Зацепило?
Поделись!

Два идиота из поселка Рыбачий

savimi palesini paukščius... (покорми собой птиц...)
Gytis Norvilas (Гитис Норвилас)

Ритуальная еженедельная стирка, белое, темное, ритуальная система развешивания белья, у каждого своя. Сушилка большая, раскладная, семь прутьев в длину, два по шесть прутьев в ширину, куплена в Дембно, Нойдамм, Ноймарк, Восточная Пруссия; если ехать с запада, то влево от Кюстрина-на-Одере. Будь у Пана Бога такая сушилка, у него было бы больше времени для медитации и он дал бы Жукову свободный проход через плацдарм, отведя войска неприятеля, которому уже нечего было ловить, но, как сказал один поэт, будь у дяди сиськи, он был бы тетей. И по сей день в районе Зеелова чувствуешь запах большой крови, пролитой то ли задорого — это как посмотреть —, то ли задешево, но как ни смотри, по цене крови.

Ежедневная половинка от давления. Когда предстоит стресс, то две.

Давления крови, I mean.

Ритуалы продлевают жизнь, таблетка продлевает жизнь, таблетки тоже ритуал, все вместе привело к невиданному прогрессу: продлению средней продолжительности жизни на двадцать лет.
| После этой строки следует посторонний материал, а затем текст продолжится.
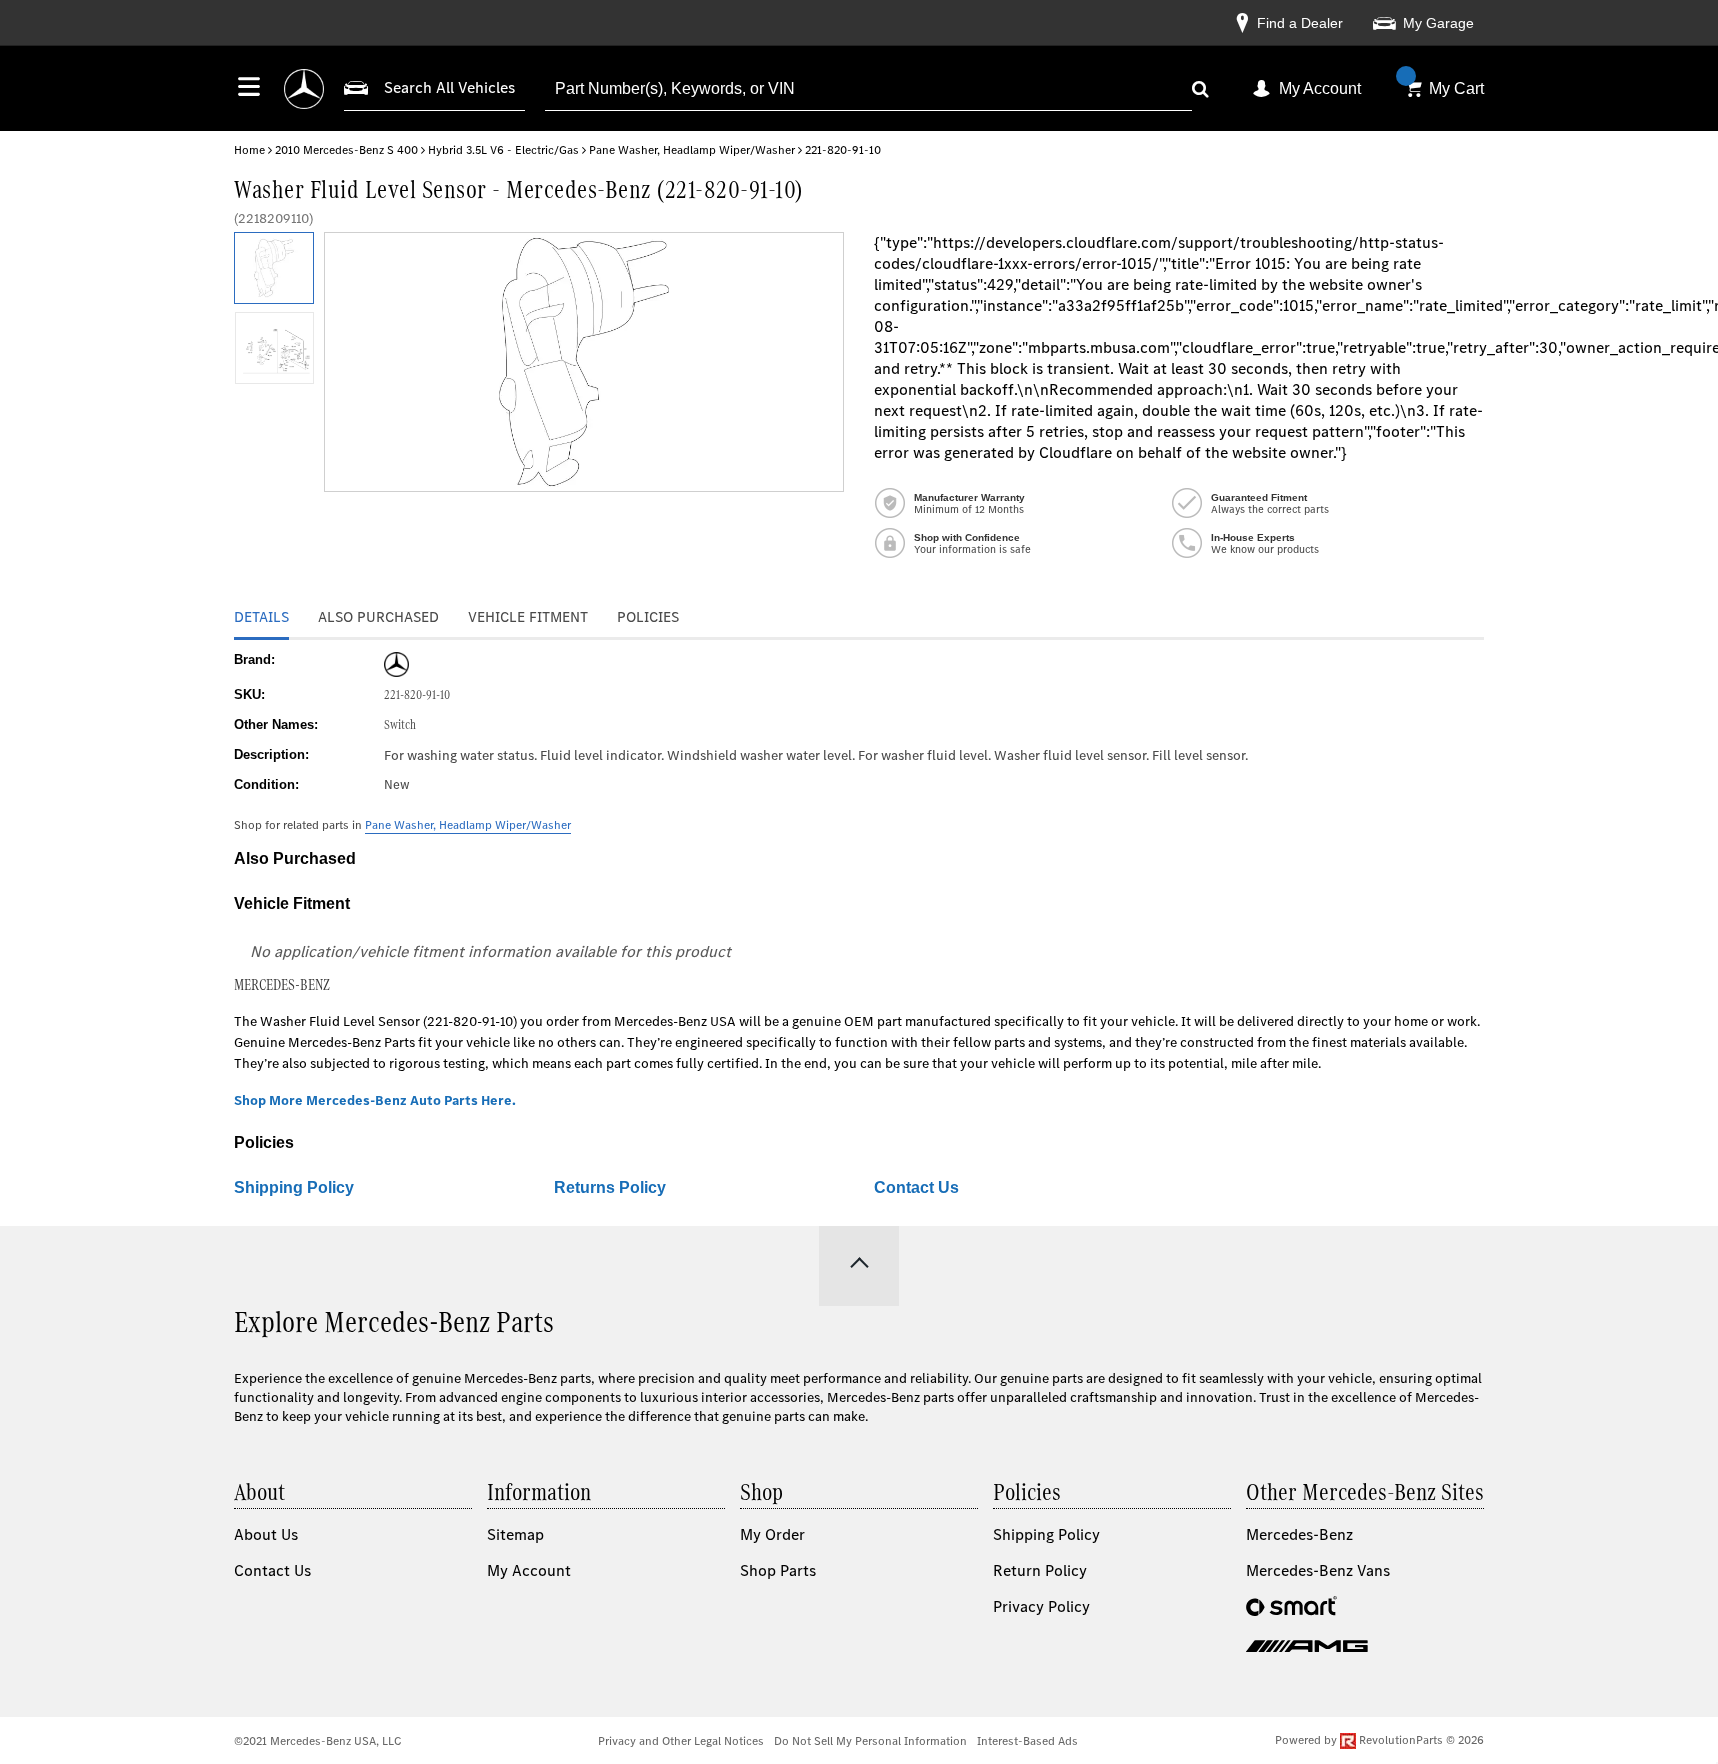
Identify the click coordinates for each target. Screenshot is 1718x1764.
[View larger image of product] (273, 268)
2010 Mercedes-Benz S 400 (346, 150)
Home (249, 150)
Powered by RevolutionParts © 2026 (1379, 1740)
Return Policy (1040, 1570)
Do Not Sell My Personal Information (870, 1741)
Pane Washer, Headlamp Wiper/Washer (692, 150)
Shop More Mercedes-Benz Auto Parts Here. (375, 1100)
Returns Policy (610, 1187)
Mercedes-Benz (1299, 1534)
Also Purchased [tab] (378, 617)
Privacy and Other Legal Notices (681, 1741)
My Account (1320, 88)
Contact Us (916, 1187)
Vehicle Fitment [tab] (528, 617)
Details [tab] (261, 617)
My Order (772, 1534)
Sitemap (515, 1534)
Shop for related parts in (402, 825)
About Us (266, 1534)
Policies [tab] (648, 617)
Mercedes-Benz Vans (1318, 1570)
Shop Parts (778, 1570)
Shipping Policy (294, 1187)
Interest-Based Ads (1027, 1741)
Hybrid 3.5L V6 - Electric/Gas (503, 150)
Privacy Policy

Или — на больше?

...Фотки Руки с каким-то обдолбанным литовцем, обоюдная фотосессия конца прошлого века, у Руки холодное удлиненное личико, губки капризные, глаза умненькие чуть подведены: готический ангельчик, черный беретик набок.

— Кому нужны эти последние двадцать лет, когда ты, больной и никому не нужный, станешь медленно подыхать перед телевизором? — об этом спрашиваю я Руку, хотя о том же самом Рука могла бы спросить меня или окружающее пространство, но для нее это вопрос риторический, а для меня насущный: я старше.

Я резонерствую:

— А те, что в свои девяносто отплясывают на свадьбах правнуков, и без нашей медицины плясали бы...

Пустырь в Рыбачьем, буйные сорняки, сорняки в Восточной Пруссии в конце октября еще о-го-го, Рука в бежевом плащике торопится за шоколадом. Всё, собственно: пустырь, сорняки, шоколад.

Старики, которых мы знавали молодыми; у каждого свой старик, на что им эти лета, курят себе в тяжелом молочном тумане на утреннем берегу моря, у моего, я знаю, дырявый носок, я был Frauenjäger, — понимаешь? — твердил он накануне вечером, лежа на кровати в вязаных красных носках, левый, ближний к двери — с дырой. Да, был «охотник за юбками», профиль апача, копна серебристых волос в неполные пятьдесят, а теперь вышел на последнюю jetée, и правнуков у него не будет, сын утонул, разве что дочь морского царя пошла за него замуж; не перегнул ли я палку — нет, не перегнул, нечего перегибать, я сам уже прохожу секьюрити перед выходом к gates.

Сорняк октябрьский.

Пара швабских теток, готовых тащить личное осознание вины аж до чистилища, хотя правнуки могли родиться у тех, кто никак не разделяет этой вины, даже по счету якобинцев. Дюны, туман, пиджак Руки в красно-белую полоску; она спрашивает, сколько времени пройдет между тем, как положишь деньги на мобильный, и тем, как они на него лягут? Я ответил, что деньги на телефон несут гномики — по пещерам, соединяющим косу с офисом оператора, — она рассмеялась.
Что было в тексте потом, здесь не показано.